Julie Campoli and aerial photographer Alex S. MacLean joined forces with the Lincoln Institute of Land Policy to create a full-color, richly illustrated book to help planners, designers, public officials, and citizens better understand, and better communicate to others, the concept of density as it applies to the residential environment.
Visualizing Density includes an essay on the density challenge facing the United States, an illustrated manual on planning and designing for “good” density, and a catalog of more than 250 diverse neighborhoods across the country, noting density in housing units per acre for each site. Four photographs of each location are included—close-up, context, neighborhood, and plan views—to provide an impartial and comparative view of the many ways to design neighborhoods.
Named one of the top 100 "Best Books on City-making Ever Written" and a top ten book of 2008 by PLANetizen online journal: “This vivid and visual book is one of the essential guides to understanding the concept of density.It provides aerial photos and street pattern maps for the entire range of housing density in America – from 0.2 units per acre in Beverly Hills to nearly 300 units per acre in New York City. In this book version of the 2007 Planetizen Top Website Visualizing Density, Campoli presents accurate descriptions of density and land use patterns in the United States, and offers the stepping stones to planning and designing for a society of greater density. MacLean’s beautiful and varied aerial photography gives an impressive view of hundreds of parts of the country and, at the same time, a disturbing look at the wasteful development pattern that has persevered in the U.S. for decades.”

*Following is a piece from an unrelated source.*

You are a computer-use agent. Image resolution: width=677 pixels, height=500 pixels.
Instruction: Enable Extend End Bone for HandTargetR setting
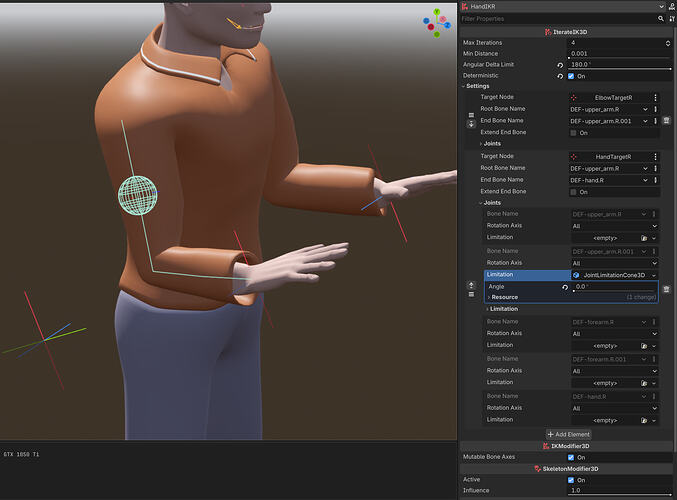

Also named an Outstanding Academic Title of 2007 by Choice magazine. This prestigious designation includes 646 books and electronic resources chosen by the Choice editorial staff from among more than 7,000 titles reviewed that year by the magazine, the official publication of the Association of College and Research Libraries, a division of the American Library Association. In making the selection of titles, the magazine’s editors consider overall excellence in presentation and scholarship; importance relative to other literature in the field; distinction as a first treatment of a subject; originality; and value to undergraduates and undergraduate library collections.